Washington has not offered a similar deal to any other non-NPT state, including Pakistan.  Islamabad is reportedly negotiating its own deal to purchase six nuclear reactors from China in parallel with the India deal (see GSN, Aug. 17).

Einhorn cautioned that while the nonproliferation benefits of the U.S.-Indian agreement are thin, “I think the risks are very substantial.”

“The Indian government got essentially all that it wanted,” including no restrictions on its military nuclear program, he said.  “I think the United States fared much less well in that negotiation.”

Many of the benefits of the pact touted by administration officials are “long term and speculative,” Einhorn said, including India’s potential support for the U.S. stand on Iran.

“The idea that this deal is going to buy a strategic partnership that is going to have an impact on issues like Iran is illusory,” he said.  “It should be clear that India will choose its own independent path and often that path is going to be in conflict with the United States.”

The U.S. House of Representatives in July approved enabling legislation for the agreement.  The Senate could vote on its own version of the bill before 2007, but it is unclear if the bill will move to the Senate floor before Congress breaks in October or if it would be considered during a lame-duck session after the November midterm elections.  Lawmakers later would have to approve the actual deal.

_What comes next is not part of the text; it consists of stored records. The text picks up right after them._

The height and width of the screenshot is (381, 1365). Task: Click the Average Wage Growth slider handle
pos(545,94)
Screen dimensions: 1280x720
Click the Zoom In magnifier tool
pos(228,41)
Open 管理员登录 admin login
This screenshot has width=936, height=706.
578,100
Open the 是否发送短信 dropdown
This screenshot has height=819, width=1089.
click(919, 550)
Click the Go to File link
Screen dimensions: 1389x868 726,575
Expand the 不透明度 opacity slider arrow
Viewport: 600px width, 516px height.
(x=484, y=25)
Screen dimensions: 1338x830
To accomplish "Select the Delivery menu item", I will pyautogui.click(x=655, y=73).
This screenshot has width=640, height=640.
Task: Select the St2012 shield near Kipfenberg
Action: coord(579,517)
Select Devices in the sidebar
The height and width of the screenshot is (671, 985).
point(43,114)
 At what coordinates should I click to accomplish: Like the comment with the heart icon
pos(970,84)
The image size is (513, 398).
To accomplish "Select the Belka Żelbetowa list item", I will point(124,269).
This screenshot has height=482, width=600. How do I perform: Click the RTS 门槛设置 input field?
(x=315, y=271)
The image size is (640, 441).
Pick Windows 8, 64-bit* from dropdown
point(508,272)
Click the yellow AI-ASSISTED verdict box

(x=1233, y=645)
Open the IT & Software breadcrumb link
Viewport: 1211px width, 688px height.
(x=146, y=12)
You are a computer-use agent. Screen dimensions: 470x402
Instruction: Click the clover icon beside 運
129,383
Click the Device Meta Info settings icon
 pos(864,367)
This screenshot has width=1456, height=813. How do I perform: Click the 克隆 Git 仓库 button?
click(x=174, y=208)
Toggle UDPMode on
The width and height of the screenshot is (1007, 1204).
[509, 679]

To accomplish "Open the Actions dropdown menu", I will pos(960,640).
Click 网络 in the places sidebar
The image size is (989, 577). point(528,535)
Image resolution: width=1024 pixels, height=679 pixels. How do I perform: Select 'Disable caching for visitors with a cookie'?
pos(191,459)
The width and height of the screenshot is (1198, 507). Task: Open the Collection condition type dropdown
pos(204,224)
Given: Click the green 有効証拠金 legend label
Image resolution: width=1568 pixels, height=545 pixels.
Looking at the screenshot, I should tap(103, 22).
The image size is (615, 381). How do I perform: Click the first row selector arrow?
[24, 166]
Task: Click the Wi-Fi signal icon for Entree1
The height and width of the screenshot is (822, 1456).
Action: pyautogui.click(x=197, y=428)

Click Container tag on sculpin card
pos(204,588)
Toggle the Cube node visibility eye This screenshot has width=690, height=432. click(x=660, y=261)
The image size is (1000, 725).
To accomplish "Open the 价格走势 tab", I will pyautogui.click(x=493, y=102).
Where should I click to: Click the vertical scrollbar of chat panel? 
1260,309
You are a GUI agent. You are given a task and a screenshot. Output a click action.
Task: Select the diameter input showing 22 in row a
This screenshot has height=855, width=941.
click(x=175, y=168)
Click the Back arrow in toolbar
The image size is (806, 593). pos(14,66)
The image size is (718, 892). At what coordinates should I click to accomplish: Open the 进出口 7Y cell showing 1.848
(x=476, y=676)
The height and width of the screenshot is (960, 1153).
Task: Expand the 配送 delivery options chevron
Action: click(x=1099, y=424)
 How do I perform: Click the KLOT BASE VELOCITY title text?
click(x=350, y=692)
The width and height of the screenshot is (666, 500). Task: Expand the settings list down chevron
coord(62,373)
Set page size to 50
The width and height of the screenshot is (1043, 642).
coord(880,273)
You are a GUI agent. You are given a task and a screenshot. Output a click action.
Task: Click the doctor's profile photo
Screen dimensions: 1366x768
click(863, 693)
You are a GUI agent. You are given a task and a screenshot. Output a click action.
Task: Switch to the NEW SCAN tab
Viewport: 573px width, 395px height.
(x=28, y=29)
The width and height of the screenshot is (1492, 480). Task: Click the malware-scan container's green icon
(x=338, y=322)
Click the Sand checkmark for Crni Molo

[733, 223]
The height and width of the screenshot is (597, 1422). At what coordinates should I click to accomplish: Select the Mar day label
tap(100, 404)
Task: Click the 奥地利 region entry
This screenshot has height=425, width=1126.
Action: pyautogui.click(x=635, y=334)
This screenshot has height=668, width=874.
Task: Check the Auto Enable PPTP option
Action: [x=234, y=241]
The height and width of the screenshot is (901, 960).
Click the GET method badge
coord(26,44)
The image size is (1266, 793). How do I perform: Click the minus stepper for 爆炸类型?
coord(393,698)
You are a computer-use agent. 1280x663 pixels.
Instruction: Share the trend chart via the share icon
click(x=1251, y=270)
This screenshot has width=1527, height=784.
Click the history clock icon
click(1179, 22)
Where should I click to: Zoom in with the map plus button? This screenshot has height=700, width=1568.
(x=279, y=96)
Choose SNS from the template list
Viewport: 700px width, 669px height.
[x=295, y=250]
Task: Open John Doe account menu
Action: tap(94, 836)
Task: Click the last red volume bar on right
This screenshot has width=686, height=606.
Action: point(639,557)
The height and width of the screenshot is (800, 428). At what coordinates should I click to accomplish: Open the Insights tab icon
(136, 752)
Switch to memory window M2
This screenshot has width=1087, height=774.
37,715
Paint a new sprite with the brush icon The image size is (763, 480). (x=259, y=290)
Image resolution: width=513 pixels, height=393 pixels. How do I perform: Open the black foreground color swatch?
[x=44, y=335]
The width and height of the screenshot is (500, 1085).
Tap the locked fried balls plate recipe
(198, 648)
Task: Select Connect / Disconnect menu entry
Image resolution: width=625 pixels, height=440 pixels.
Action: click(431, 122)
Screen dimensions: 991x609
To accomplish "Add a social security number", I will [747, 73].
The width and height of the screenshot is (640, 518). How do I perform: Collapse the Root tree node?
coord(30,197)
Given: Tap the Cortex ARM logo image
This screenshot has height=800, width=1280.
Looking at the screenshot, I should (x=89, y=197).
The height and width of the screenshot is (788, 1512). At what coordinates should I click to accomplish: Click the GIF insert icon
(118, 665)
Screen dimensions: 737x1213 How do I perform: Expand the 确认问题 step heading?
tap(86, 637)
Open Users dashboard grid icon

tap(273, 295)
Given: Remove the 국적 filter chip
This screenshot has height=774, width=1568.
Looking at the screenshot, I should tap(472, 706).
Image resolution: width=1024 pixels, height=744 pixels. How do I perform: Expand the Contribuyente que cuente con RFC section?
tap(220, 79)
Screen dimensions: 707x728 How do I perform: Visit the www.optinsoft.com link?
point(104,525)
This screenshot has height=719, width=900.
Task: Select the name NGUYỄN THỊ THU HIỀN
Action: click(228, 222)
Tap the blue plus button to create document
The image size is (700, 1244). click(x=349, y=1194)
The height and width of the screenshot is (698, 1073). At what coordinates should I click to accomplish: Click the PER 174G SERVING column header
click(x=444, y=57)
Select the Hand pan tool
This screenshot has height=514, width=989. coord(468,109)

In addition to the relaxation of U.S. export laws, the pending agreement requires India to strike an inspections agreement with the International Atomic Energy Agency.

The 45-member Nuclear Suppliers Group must also reach a consensus to alter its rules to permit sales of technology and fuel to India.  Current NSG guidelines bar the United States and other members from selling nuclear equipment and fuel to nations that do not open all their facilities to international safeguards.